▶ [Exercise task] Reproduce verbatim the stretch of rows from the very beginning through the line containing "click(x=591, y=760)".

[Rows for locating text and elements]
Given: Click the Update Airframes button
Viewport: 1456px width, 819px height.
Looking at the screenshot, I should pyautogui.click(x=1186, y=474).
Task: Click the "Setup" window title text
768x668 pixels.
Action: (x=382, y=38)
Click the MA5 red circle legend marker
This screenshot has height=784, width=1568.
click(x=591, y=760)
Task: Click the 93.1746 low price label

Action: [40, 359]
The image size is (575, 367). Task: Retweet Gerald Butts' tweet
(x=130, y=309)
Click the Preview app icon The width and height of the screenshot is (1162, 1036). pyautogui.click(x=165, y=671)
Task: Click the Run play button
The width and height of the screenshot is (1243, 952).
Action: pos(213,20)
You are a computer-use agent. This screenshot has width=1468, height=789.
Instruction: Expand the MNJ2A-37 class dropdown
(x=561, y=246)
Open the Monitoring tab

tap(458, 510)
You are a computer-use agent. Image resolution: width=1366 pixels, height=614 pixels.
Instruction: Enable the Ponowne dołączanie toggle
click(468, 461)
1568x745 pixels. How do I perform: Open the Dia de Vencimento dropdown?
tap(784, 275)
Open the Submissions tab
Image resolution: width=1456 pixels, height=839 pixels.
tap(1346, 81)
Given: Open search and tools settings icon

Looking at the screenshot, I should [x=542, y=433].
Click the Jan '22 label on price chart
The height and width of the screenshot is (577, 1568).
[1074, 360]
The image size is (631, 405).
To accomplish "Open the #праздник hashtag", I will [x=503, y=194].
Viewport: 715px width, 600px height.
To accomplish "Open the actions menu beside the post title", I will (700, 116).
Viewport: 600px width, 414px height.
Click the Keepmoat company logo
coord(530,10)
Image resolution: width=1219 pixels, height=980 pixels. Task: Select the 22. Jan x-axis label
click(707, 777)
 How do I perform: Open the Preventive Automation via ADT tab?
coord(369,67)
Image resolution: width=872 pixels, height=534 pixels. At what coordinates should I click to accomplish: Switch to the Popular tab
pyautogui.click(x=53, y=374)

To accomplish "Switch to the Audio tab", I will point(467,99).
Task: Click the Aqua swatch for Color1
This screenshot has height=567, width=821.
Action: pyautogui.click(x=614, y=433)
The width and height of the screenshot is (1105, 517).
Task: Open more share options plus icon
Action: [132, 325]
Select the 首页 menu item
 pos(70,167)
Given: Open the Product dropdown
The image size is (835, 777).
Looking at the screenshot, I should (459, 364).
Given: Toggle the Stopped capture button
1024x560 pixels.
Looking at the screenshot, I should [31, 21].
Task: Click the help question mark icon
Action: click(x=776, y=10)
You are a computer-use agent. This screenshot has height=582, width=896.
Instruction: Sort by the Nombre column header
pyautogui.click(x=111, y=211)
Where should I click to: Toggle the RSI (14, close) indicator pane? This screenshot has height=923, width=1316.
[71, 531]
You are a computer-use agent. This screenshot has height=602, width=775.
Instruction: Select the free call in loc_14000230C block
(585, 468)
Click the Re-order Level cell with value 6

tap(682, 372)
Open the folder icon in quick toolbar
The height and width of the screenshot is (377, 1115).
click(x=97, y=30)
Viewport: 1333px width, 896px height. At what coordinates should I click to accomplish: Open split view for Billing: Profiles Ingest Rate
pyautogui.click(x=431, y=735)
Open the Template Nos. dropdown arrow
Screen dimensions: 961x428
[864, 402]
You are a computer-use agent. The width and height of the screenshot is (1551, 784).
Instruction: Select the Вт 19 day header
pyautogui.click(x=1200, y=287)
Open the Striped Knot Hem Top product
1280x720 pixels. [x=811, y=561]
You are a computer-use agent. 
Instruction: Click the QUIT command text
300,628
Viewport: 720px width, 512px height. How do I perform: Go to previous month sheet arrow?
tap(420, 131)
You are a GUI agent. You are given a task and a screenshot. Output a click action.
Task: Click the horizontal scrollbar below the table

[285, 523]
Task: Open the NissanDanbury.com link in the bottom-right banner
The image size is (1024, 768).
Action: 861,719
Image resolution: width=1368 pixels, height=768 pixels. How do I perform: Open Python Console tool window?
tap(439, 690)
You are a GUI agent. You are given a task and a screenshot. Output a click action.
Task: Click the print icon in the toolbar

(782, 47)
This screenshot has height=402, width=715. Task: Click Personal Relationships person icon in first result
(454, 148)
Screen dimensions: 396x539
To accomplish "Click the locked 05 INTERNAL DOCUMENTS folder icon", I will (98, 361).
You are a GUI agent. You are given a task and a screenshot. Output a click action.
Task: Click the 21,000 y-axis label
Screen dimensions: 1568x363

▶ [The reply]
Given: Click the Update Airframes button
Viewport: 1456px width, 819px height.
Looking at the screenshot, I should pyautogui.click(x=1186, y=474).
Task: Click the "Setup" window title text
768x668 pixels.
Action: (x=382, y=38)
Click the MA5 red circle legend marker
This screenshot has height=784, width=1568.
click(x=591, y=760)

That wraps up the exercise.